Copy out the data verbatim, from the line with "coordinates (142, 181)." to the line with "at (94, 48).", including both of those lines.

☆ ☆ ☆ ☆

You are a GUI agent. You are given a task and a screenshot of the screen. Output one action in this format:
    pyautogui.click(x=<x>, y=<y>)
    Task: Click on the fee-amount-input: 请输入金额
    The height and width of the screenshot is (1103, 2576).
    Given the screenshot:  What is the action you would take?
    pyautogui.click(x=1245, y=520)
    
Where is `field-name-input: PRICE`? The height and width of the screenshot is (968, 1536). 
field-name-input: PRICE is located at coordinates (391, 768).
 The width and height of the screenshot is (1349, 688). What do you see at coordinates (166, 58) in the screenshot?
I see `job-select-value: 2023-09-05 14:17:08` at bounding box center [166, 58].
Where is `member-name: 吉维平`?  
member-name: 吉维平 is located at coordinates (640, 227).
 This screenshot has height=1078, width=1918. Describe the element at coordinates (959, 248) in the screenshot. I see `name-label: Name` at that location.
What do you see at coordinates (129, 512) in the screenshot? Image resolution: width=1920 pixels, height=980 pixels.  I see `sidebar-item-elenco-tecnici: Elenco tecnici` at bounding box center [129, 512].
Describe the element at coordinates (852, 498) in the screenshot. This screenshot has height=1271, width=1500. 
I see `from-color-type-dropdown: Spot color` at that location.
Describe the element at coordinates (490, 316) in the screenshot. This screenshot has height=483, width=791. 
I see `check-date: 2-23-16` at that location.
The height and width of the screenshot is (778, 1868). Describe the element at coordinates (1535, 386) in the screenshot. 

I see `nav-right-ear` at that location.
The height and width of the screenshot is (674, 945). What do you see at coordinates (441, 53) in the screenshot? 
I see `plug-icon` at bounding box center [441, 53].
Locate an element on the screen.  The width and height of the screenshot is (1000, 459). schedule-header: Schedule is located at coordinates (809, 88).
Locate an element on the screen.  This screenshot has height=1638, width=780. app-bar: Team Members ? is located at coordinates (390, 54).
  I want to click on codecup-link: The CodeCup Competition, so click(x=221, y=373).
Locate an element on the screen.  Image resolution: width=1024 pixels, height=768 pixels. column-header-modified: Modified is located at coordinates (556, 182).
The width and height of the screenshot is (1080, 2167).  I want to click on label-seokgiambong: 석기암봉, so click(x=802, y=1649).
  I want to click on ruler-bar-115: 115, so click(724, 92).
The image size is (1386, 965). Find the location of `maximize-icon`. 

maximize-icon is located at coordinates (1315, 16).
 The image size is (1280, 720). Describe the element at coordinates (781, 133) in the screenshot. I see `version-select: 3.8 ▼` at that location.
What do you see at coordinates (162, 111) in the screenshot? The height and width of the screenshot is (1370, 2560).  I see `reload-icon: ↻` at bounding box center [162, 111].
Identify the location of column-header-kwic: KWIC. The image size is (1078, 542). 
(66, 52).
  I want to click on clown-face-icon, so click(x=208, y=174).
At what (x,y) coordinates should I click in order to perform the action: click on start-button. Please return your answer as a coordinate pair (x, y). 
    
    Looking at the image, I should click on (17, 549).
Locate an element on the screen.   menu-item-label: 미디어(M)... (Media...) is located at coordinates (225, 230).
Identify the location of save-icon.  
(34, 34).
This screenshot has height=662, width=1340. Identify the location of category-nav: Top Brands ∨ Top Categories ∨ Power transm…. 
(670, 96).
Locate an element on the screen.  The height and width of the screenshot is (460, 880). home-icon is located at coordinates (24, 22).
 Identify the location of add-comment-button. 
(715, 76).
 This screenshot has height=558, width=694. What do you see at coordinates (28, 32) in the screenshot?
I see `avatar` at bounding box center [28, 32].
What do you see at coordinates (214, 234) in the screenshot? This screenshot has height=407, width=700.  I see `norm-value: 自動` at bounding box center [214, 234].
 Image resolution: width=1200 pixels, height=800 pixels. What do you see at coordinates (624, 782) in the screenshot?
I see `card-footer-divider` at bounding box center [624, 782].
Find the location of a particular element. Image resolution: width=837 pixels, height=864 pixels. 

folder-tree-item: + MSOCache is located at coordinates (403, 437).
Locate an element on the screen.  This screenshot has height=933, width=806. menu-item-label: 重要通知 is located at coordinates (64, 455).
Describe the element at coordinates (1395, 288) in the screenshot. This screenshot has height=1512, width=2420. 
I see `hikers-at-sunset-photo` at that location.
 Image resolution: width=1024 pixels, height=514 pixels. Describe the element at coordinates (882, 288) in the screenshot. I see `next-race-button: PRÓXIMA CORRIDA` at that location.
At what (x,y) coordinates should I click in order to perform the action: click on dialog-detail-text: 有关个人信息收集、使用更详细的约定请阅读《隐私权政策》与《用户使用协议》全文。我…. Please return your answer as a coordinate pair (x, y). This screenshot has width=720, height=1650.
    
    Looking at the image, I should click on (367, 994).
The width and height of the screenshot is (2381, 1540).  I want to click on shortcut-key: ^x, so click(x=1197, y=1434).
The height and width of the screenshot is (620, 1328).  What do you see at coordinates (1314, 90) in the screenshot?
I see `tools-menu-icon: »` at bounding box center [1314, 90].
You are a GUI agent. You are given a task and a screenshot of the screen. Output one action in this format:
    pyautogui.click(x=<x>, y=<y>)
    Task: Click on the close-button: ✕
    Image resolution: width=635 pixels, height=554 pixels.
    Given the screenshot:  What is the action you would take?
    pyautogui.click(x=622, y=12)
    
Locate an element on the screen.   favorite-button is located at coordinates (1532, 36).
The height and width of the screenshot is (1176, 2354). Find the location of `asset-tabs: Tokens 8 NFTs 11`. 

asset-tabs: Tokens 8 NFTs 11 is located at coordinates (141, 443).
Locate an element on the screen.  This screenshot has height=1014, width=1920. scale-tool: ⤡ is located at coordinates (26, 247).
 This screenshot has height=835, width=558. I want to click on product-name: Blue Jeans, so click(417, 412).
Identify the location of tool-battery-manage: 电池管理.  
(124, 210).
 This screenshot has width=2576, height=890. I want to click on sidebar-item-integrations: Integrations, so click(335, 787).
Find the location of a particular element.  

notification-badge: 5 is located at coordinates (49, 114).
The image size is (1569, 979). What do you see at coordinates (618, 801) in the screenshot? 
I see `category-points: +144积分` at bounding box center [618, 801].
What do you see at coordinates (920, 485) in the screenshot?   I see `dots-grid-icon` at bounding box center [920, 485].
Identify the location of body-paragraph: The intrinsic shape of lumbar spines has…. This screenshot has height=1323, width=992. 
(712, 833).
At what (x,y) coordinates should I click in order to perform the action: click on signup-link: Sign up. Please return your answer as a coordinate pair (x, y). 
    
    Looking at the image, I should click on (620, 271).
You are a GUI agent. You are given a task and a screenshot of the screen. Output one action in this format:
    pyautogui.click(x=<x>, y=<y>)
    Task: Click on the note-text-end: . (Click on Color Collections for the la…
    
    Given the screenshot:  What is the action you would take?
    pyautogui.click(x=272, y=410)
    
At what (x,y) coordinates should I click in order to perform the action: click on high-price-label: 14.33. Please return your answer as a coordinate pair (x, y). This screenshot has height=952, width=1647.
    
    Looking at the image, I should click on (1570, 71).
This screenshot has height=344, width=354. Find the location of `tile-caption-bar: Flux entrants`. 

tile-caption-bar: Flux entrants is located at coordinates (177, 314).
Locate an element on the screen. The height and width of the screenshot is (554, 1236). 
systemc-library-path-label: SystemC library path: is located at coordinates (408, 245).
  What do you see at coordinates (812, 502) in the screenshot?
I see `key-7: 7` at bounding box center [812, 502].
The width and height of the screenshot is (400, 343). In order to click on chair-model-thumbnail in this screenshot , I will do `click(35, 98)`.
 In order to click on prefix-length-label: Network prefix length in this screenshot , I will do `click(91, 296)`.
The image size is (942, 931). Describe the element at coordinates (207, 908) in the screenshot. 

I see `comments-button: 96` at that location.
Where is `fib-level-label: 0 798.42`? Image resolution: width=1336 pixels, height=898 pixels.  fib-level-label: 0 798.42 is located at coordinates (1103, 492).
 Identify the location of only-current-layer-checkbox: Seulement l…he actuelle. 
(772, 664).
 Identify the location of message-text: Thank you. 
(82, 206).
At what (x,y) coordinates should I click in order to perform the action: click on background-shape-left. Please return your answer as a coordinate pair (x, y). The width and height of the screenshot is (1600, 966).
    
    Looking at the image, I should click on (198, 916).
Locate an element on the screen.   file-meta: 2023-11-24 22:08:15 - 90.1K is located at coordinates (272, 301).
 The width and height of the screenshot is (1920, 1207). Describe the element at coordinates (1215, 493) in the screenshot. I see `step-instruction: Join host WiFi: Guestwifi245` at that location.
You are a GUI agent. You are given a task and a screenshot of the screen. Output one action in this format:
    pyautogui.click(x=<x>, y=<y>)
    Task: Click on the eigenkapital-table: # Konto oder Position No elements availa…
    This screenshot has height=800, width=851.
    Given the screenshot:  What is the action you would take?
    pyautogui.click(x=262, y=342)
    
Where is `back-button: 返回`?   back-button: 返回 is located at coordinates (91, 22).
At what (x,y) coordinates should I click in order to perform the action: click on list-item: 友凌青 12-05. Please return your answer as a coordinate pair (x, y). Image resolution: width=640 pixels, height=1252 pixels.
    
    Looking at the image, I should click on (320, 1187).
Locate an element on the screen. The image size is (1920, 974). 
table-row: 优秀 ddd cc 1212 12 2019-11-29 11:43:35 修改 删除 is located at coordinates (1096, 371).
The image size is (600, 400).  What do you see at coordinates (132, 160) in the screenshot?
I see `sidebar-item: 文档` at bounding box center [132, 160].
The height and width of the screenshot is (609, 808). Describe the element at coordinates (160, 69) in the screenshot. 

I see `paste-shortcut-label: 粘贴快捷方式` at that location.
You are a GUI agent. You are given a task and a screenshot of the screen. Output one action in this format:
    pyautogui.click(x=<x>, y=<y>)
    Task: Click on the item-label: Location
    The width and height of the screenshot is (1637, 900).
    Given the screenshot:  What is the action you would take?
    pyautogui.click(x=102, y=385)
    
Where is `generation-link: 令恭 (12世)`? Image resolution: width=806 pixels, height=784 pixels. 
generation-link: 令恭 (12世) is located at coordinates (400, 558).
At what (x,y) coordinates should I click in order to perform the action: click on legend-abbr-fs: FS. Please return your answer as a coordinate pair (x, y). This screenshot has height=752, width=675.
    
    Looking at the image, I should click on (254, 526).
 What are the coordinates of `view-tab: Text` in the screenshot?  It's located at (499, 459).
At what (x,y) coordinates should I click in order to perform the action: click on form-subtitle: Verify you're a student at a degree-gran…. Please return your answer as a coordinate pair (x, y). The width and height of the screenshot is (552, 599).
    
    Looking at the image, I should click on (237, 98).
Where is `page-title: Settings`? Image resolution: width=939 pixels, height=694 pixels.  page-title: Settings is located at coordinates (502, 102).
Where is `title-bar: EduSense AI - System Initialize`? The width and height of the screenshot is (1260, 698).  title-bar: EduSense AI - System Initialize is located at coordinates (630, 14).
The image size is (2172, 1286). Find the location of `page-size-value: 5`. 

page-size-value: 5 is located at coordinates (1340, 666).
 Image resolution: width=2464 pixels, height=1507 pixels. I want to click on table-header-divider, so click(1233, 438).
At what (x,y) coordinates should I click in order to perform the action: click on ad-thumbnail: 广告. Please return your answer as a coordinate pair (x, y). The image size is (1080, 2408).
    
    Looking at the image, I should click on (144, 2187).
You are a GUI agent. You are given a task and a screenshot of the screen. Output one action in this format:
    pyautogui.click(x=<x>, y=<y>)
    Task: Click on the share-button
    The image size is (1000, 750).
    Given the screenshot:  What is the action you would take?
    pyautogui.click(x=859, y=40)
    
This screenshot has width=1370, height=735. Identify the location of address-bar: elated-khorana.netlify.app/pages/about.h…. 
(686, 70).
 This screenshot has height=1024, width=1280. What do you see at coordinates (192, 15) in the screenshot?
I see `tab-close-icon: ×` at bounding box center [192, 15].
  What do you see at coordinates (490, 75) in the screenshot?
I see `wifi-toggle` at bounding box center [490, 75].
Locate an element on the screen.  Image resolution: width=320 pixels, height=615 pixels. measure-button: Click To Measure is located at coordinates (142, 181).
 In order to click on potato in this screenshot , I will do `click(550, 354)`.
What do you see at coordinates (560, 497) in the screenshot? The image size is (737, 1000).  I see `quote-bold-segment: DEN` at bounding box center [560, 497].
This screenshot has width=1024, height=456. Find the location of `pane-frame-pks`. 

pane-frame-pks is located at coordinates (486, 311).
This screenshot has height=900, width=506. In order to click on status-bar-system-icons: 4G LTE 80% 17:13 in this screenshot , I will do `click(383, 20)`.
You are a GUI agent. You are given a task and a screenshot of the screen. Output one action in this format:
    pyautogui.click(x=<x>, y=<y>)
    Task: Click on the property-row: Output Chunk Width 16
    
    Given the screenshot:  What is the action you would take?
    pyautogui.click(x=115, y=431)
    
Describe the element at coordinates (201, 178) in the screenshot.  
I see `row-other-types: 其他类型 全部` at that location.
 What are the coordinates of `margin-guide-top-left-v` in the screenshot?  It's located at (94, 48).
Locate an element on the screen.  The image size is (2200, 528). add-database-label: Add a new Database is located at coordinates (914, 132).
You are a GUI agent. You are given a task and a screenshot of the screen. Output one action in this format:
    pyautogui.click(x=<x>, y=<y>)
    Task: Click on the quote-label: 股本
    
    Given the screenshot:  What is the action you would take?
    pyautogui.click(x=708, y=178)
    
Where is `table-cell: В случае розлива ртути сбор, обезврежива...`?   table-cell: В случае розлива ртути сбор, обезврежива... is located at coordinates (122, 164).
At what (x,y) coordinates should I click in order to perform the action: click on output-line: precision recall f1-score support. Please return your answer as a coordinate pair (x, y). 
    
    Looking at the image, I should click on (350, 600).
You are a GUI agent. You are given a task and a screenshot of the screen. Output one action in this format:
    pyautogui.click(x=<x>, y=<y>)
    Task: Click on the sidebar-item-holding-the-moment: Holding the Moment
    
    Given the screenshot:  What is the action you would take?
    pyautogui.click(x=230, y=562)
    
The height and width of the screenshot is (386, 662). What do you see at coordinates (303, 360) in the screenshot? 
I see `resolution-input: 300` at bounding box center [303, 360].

☆ ☆ ☆ ☆

ANSWER SECTION
Locate an element on the screen.  Image resolution: width=320 pixels, height=615 pixels. measure-button: Click To Measure is located at coordinates (142, 181).
 In order to click on potato in this screenshot , I will do `click(550, 354)`.
What do you see at coordinates (560, 497) in the screenshot? The image size is (737, 1000).  I see `quote-bold-segment: DEN` at bounding box center [560, 497].
This screenshot has width=1024, height=456. Find the location of `pane-frame-pks`. 

pane-frame-pks is located at coordinates (486, 311).
This screenshot has height=900, width=506. In order to click on status-bar-system-icons: 4G LTE 80% 17:13 in this screenshot , I will do `click(383, 20)`.
You are a GUI agent. You are given a task and a screenshot of the screen. Output one action in this format:
    pyautogui.click(x=<x>, y=<y>)
    Task: Click on the property-row: Output Chunk Width 16
    
    Given the screenshot:  What is the action you would take?
    pyautogui.click(x=115, y=431)
    
Describe the element at coordinates (201, 178) in the screenshot.  
I see `row-other-types: 其他类型 全部` at that location.
 What are the coordinates of `margin-guide-top-left-v` in the screenshot?  It's located at (94, 48).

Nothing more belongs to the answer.